Texte fourni ::
Boulez ! Encore Boulez ?
TRIBUNE - Pierre Boulez, « grand compositeur visionnaire » ? J’avoue que je n’achète pas. Je pourrais argumenter indéfiniment pour démontrer qu’il a mené la création musicale à une impasse mortelle.
Une armée d’Ayatollahs voudrait nous vendre à l’occasion du centième anniversaire de la naissance de Pierre Boulez l’image du « grand compositeur visionnaire ». J’avoue que je n’achète pas, et je pourrais argumenter indéfiniment pour démontrer qu’il a mené la création musicale à une impasse mortelle.
Concernant Répons :
Si cette œuvre est comme le disent les mêmes Ayatollahs son chef-d'œuvre absolu, alors je ne prends pas un grand risque en pensant que Monsieur Boulez est un compositeur considérablement surévalué.
Fidèle à sa manie d’inachèvement, il a construit au moins trois versions de cette œuvre à l’IRCAM, qui auront donc mobilisé toutes les équipes ou à peu près de 1981 à 1985 (assistants compositeurs, informaticiens, ingénieurs du son, sans compter l’administration). L’ensemble ( 24 solistes) est écrit dans une veine très proche de Domaines ou Dérive, mais sans doute avec moins de hachures et de fragmentations et une certaine verve qui entraîne des spirales de gammes et arpèges assez efficaces, même si le tempo exigé semble mettre un obstacle parfois insurmontable à l’enchaînement exact des traits. On retrouve par ailleurs ce qui est presque un tic chez Boulez, des notes répétées en doubles croches homorythmiques parsemées d’accents qui ne peuvent prétendre à créer un rythme pulsé, puisque il détestait cela.

Matériel ::

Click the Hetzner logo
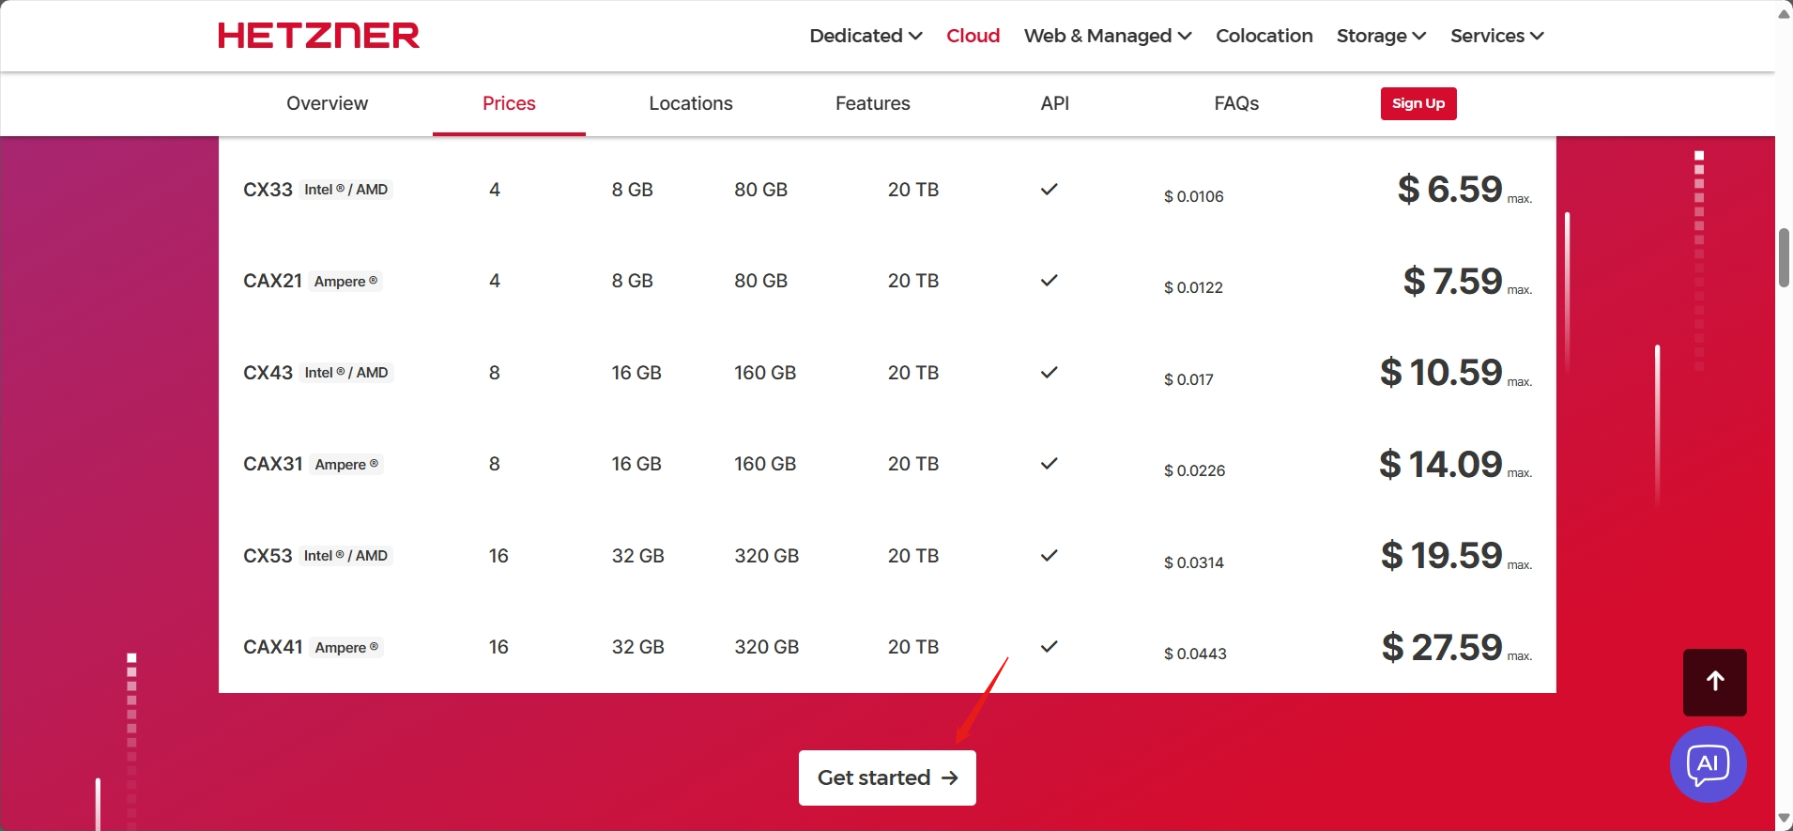The image size is (1793, 831). point(318,36)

Consigne :: Traduisez en anglais cette phrase du texte fourni sur Pierre Boulez : « Si cette œuvre est comme le disent les mêmes Ayatollahs son chef-d'œuvre absolu, alors je ne prends pas un grand risque en pensant que Monsieur Boulez est un compositeur considérablement surévalué. » Les lignes n'interviennent pas dans ce travail.

Résultat :: If this work is, as the same Ayatollahs say, his absolute masterpiece, then I am not taking much of a risk in thinking that Mr. Boulez is a considerably overrated composer.